Here is an example from our game, nothing crazy, but a pain to author to get it to run smooth in PC VR
Can’t really comment much on the topic, I dabble in 3D but I primarily do 2D development commercially so direct comparison from me is not that valuable and I know nothing about VR.
Godot is still in the early adopter phase so people are excited and enthusiastic. If Godot grows, it will face a lot of the same issues that Unity does such as bloat, compatibility, and reliability. Godot is not immune to bad decision making. For a long they wouldn’t support obj or the idea of a marketplace. Providing a character controller was a bad idea because everyone can just make their own in a day. Or the whole Godot supports all these languages, but the reality was most of those implementations where incomplete and not useable and without any documentation. The C# launch didn’t support Android and even now I think it’s experimental for Android and iOS. There’s still no web support in Godot 4. Godot is already struggling to do a lot of the things people take for granted with Unity and this will continue to become more challenging for them.
It’s important to remember Unity is the most popular game engine by far, and has been for years. Trying to keep all those users happy is an impossible task and this will result in a lot of people expressing their dissatisfaction.
I do enjoy using simple game engines and if that works for you, great, but unless I’m making a simple games they’re not an option that makes sense for me. I do wish Unity had better usability and prioritized things differently. It does look like they are moving in a better direction. I really like what I’ve seen with Unity 6.
Indeed, and they’re already showing some of it. For example field values in the editor don’t automatically clamp to valid values for their respective data types. An unsigned byte has a valid range of 0 to 255 but Godot allows you to assign values less than 0 and greater than 255. In my opinion the real competitor to Unity isn’t Godot but Defold since it covers the major platforms including web support and it does it without forcing developers to rely on third parties for the consoles. This is in spite of Godot claiming that this is somehow not possible to do with open source.
To be fair, Defold is not FOSS, it’s source available. And they are primarily funded by 3rd party corporate interests. Their console support is also massively lagging behind release cycles, like they got PS5 support this year, which is not a viable pace of adapting new platforms imo. And the engine doesn’t have proper 3D either, it’s one of the simpler available options.
Monogame, however, is FOSS and has console support but it’s also a framework, far easier to pull off when functionality is limited.
There is a free Godot Switch port available from RAWRLAB but it can’t do anything besides GDScript - no C#, no GDExtension, etc. And offers only basic functionality as well as no support. They themselves recommend working with porting companies for medium to large sized projects.
W4Games, meanwhile, support all features of Godot, provide support at a competitive pricing with Unity (read cheaper), and will be up to date with new platforms far quicker than engines like Defold. The claim that FOSS can’t do it is a bit suspect, but in context it seems to be at least partially true.

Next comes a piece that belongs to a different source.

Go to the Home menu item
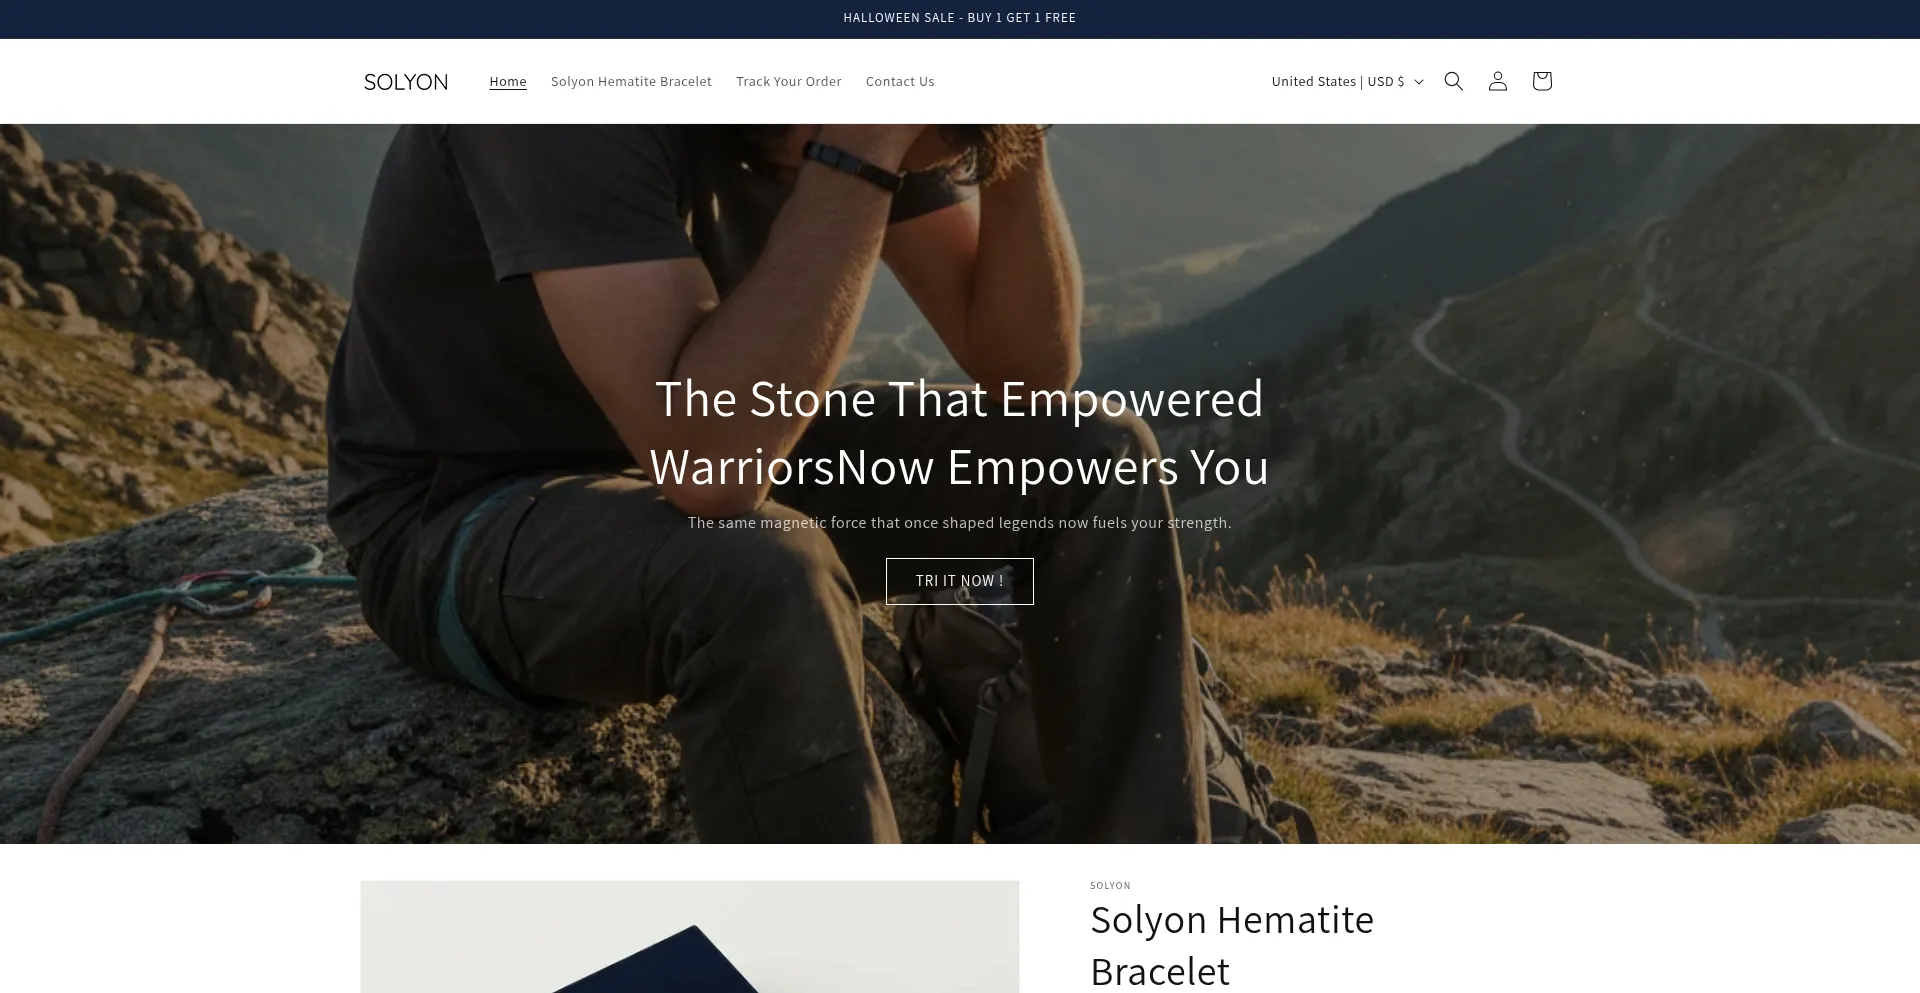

I agree about Godot. I fear that they’re going to start running into issues soon, haven’t seen any sparks of genius out of that engine yet. Feels like everyone’s been chasing AI so hard what little dev is going on elsewhere has all their eggs in one basket. This is ultimately good for Unity and Unreal in the meantime.
It’s all hope and anticipation, easy to want that great engine, easy to say you’ll deliver. It’s another thing entirely to churn out those quality tools that elevate gamedev that are usable, ergonomic, and powerful. But to be fair those things take a bit to create, so only time will tell and they have other game engines to use as a benchmark.